I sat down in the nearest seat searching everyone's faces. No one I knew here. "Hello everyone I'm Mr. Irwin. You can call me Ashton or ash if you like" he said exposing his dimples. He had a cute smile. He was handsome himself. After awhile everyone started to introduce themselves. The door opened making a loud sound. There he was. He sat down across from me. He looked down at his feet not daring to Make eye contact. Everyone continued to introduce themselves and talk about there feelings or problems. The circle came to me. I panicked. "Uhm hi I'm Michael..." I said trailing off. His eyes shot up to meet my gaze. I felt a massive mount of pain hit my stomach. Earlier the memories hit me from earlier. "Stupid cancer kid. I hope it kills you." Said the jocks voice in my head. I started to panick more shaking while everyone looked at me crazy. I felt my lungs drown out the air. I quickly stood up and ran out every eye following me. I felt the tears run down my face as I ran down the stairs avoiding the people. I felt my lungs collapsing. I ran past the lady in the desk and out in the cold.
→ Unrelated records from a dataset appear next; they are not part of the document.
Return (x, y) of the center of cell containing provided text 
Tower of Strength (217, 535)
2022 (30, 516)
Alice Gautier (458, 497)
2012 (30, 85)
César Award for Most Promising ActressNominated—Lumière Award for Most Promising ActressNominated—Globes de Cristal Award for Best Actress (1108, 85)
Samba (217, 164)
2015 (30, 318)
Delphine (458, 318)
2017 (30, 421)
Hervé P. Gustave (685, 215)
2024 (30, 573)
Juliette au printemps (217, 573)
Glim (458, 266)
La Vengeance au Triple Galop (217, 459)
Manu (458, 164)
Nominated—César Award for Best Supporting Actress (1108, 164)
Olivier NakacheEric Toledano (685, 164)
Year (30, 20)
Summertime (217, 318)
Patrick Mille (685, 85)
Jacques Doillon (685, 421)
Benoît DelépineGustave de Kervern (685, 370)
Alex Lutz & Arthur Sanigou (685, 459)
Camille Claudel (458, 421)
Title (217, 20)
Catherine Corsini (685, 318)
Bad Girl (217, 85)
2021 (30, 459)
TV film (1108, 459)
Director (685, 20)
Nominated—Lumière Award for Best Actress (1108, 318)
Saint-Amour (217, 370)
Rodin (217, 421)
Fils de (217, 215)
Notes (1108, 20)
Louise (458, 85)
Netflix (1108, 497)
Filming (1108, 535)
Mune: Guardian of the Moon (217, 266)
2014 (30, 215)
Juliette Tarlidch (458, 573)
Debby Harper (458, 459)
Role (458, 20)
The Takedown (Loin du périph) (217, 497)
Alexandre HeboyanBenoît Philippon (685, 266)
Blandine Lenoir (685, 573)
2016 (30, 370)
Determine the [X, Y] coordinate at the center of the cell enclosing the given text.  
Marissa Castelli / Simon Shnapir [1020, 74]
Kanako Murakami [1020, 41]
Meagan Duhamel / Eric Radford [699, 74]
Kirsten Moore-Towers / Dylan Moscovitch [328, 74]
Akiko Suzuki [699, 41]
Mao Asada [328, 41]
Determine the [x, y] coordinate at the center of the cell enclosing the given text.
I slammed my fist into the wall I. Anger letting my thoughts consume my mind. "Stop it! Stop it" I screamed again. A breeze wept my face and I slid down the wall resting on it. I popped my head phones in and played my music. "I'm such a mess" I mumbled to myself. "No you're not" I heard a husky voice say.

I opened my eye and took out my earphone in shock. There stood the tall blonde with electric blue eyes. "Wha?" I said trying to sound clear. He sat down to get close to my level. "I said your not a mess" he said his voice in a thick accent. I shivered at his words. "Oh" I mumbled. He grinned exposing his dimples. "I'm Luke."